Машинально он полез в карман за часами, но конечно же не нашел их. Я достала часы из сумочки и вручила ему. Он открыл их и впился глазами в циферблат.
— Десять утра, — объявил он и решительно защелкнул крышку. — Но какого дня и какого года?
Я отвернулась от окна и оглядела комнату, пытаясь обнаружить что-нибудь такое, что помогло бы дать ответ на этот вопрос. В ногах кровати я заметила серебряный поднос, а потом взгляд мой упал на пару аккуратно сложенных газет. Дрожащими руками я взяла одну и посмотрела на дату — 19 июля 1989 года.
— Это день после землетрясения, — прошептала я, увидела удивленный взгляд Ната-ниэля и почувствовала, как он сжал мне руку. — Я спасла Стюарт-хауз, но все изменилось. Натаниэль, а что если его продали кому-то другому?
— Это невозможно, — запротестовал он, хотя я заметила тень сомнения в его глазах.
— Вовсе не невозможно, — настаивала я, понизив голос. — Что если эти люди сейчас внизу? И что, по-твоему, они скажут, обнаружив нас здесь?
— Не знаю, но намерен выяснить, — все еще сжимая в руке часы, Натаниэль открыл дверь и направился к лестнице.
— Натаниэль, подожди, — проговорила . я драматическим шепотом. — Нас могут арестовать. Ты не можешь…
— Могу и сделаю то, что должен, чтобы вернуться назад к Виктории, — он промаршировал мимо двери в комнату в башенке, но почти сразу же остановился и с раздраженным видом спросил:
— Что это за ужасный шум, черт возьми?
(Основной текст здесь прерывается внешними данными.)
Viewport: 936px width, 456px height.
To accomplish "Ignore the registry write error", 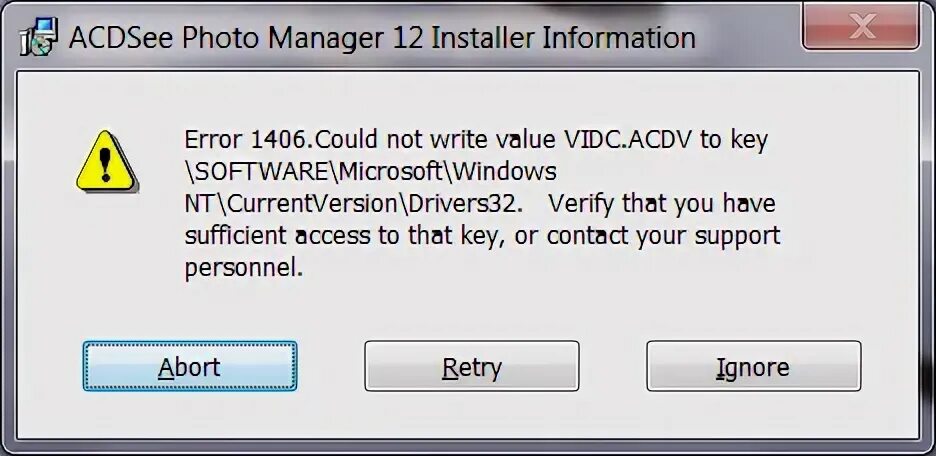I will coord(753,366).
Я подавила улыбку.
— Это рок-н-ролл.
— Я не потерплю подобного шума в моём доме.
— Это больше не твой дом.
Не успела я остановить его, как он распахнул дверь, вошел внутрь и застыл как вкопанный, увидев телевизор.
— Говорящие картины? — догадался он, уставившись на экран, на котором в этот момент мелькали кадры коммерческой рекламы.
— Да, в некотором роде. Это телевизор. — Я тоже вошла и стала переключать программ мы в надежде услышать последние сообщения о последствиях землетрясения, пока не попала на программу новостей. Диктор скорбным голосом зачитал сообщение о судьбе нескольких автомобилистов, которых завалило обломками обрушившегося в Окленде моста; их еще не сумели откопать. Затем спортивный комментатор посетовал на отмену намеченных на вечер игр чемпионата по бейсболу, но в конце, заверил болельщиков, что они состоятся в самом ближайшем будущем. Пока я слушала новости, Натаниэль со всех сторон исследовал телевизор, время от времени задавая мне вопросы о том, как он устроен. Когда на экране появился новый рекламный ролик, я снова переключила программу.